##### Data extracts

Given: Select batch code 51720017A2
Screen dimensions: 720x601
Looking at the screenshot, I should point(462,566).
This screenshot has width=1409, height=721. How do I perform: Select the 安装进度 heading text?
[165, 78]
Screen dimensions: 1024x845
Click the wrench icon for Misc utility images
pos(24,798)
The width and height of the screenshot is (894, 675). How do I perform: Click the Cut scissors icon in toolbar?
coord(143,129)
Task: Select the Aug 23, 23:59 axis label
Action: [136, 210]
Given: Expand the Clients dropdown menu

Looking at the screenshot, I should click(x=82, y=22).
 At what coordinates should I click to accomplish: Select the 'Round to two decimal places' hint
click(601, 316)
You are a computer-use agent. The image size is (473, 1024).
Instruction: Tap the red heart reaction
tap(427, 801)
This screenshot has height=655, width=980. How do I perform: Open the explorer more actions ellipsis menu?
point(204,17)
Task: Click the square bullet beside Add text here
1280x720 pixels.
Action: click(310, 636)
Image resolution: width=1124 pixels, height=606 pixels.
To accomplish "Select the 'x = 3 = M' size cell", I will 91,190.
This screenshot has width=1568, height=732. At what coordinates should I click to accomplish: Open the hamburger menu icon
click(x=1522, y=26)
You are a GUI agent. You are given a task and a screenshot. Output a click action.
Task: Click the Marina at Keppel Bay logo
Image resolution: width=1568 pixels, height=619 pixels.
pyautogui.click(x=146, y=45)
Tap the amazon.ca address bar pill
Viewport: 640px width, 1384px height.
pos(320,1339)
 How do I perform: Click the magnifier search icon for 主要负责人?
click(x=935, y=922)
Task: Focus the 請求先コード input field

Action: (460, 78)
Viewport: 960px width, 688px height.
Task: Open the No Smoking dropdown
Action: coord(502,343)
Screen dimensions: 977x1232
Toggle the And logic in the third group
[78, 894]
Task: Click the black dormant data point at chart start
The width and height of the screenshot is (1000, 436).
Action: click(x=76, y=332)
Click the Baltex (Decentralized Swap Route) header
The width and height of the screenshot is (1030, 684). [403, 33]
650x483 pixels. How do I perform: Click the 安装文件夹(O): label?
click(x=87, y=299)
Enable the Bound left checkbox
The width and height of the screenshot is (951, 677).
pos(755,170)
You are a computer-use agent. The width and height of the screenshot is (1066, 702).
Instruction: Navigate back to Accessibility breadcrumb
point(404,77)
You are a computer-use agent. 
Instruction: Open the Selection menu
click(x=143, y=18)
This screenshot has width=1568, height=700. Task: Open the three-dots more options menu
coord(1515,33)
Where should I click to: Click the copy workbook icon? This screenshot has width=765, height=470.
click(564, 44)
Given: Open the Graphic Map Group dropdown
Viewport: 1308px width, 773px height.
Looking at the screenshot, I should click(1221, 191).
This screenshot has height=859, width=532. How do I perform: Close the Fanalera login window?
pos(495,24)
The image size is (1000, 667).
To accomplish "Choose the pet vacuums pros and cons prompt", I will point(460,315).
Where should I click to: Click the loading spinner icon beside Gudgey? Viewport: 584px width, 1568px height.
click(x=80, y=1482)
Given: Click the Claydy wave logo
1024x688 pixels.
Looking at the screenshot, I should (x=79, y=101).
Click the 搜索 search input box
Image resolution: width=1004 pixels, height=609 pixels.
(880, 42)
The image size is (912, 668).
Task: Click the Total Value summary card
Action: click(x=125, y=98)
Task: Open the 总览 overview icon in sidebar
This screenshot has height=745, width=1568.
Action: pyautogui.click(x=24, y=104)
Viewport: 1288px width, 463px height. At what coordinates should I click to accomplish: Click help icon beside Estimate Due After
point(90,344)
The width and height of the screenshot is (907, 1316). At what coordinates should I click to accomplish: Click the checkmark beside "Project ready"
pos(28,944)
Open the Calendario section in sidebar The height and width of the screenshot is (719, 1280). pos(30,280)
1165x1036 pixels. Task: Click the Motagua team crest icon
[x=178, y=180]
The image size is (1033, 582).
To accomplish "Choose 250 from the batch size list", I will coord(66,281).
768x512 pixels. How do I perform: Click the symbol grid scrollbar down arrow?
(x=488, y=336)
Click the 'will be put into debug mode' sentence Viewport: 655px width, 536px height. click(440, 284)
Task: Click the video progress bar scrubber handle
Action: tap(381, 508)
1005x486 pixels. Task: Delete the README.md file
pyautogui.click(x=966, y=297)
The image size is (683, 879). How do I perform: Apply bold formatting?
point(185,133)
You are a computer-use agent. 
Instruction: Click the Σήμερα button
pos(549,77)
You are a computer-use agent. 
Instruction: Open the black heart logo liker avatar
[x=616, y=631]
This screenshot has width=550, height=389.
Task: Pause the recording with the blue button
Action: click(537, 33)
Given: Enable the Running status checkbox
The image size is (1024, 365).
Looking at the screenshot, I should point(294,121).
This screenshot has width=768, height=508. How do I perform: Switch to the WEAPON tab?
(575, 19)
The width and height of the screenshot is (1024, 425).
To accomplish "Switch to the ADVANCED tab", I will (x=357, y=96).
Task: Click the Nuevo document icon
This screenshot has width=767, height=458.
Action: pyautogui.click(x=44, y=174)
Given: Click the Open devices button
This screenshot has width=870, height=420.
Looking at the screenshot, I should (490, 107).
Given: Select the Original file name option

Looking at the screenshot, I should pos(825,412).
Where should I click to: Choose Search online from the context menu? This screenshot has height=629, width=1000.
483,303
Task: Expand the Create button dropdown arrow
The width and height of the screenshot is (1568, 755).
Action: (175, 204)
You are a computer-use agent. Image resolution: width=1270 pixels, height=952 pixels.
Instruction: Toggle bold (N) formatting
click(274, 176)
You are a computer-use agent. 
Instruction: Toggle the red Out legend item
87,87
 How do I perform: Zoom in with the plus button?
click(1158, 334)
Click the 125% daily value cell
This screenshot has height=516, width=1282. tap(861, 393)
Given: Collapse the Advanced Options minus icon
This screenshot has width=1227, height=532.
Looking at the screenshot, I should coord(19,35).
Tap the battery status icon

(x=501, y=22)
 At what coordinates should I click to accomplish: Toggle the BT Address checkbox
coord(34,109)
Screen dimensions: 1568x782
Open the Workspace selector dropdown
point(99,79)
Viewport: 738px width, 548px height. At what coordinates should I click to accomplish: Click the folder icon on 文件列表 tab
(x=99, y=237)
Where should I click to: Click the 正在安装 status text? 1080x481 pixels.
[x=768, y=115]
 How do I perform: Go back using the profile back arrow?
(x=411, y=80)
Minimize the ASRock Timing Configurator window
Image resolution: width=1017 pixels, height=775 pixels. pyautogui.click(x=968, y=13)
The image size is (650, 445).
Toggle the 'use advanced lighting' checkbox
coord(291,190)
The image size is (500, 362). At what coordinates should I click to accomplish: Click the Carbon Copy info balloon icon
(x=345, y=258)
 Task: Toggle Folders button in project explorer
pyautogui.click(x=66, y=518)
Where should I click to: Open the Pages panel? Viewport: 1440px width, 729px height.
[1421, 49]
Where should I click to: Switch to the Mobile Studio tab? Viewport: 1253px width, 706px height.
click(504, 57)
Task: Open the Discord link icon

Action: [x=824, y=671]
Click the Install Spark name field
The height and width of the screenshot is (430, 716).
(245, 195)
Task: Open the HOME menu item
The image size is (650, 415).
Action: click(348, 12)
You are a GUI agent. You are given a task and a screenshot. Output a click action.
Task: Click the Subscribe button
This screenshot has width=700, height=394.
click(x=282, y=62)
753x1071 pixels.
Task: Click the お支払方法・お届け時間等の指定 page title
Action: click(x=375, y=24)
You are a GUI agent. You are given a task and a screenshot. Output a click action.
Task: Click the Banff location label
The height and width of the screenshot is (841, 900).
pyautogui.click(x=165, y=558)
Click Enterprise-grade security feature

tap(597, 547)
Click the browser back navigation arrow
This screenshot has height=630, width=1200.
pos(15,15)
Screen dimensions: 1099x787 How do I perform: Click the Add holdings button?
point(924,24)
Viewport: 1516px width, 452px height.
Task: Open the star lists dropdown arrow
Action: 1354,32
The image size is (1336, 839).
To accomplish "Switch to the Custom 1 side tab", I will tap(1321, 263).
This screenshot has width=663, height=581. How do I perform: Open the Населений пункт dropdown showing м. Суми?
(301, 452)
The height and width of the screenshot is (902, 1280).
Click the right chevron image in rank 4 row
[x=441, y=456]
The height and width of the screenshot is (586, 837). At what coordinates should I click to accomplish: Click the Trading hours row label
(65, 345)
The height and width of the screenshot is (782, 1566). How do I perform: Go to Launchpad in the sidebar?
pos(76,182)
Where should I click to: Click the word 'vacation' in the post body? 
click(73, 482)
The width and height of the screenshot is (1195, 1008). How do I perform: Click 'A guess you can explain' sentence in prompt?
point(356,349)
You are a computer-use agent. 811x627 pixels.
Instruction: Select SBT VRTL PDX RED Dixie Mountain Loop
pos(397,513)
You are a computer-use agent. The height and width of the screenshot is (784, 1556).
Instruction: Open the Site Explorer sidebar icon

##########

### About this exercise
When you reach the line with "This screenshot has height=859, width=532." in the records above, start writing out lines exactly, and stop once the line with "The image size is (1033, 582)." has been written; include nothing else.

### The completed task
This screenshot has height=859, width=532. How do I perform: Close the Fanalera login window?
pos(495,24)
The image size is (1000, 667).
To accomplish "Choose the pet vacuums pros and cons prompt", I will point(460,315).
Where should I click to: Click the loading spinner icon beside Gudgey? Viewport: 584px width, 1568px height.
click(x=80, y=1482)
Given: Click the Claydy wave logo
1024x688 pixels.
Looking at the screenshot, I should (x=79, y=101).
Click the 搜索 search input box
Image resolution: width=1004 pixels, height=609 pixels.
(880, 42)
The image size is (912, 668).
Task: Click the Total Value summary card
Action: click(x=125, y=98)
Task: Open the 总览 overview icon in sidebar
This screenshot has height=745, width=1568.
Action: pyautogui.click(x=24, y=104)
Viewport: 1288px width, 463px height. At what coordinates should I click to accomplish: Click help icon beside Estimate Due After
point(90,344)
The width and height of the screenshot is (907, 1316). At what coordinates should I click to accomplish: Click the checkmark beside "Project ready"
pos(28,944)
Open the Calendario section in sidebar The height and width of the screenshot is (719, 1280). pos(30,280)
1165x1036 pixels. Task: Click the Motagua team crest icon
[x=178, y=180]
The image size is (1033, 582).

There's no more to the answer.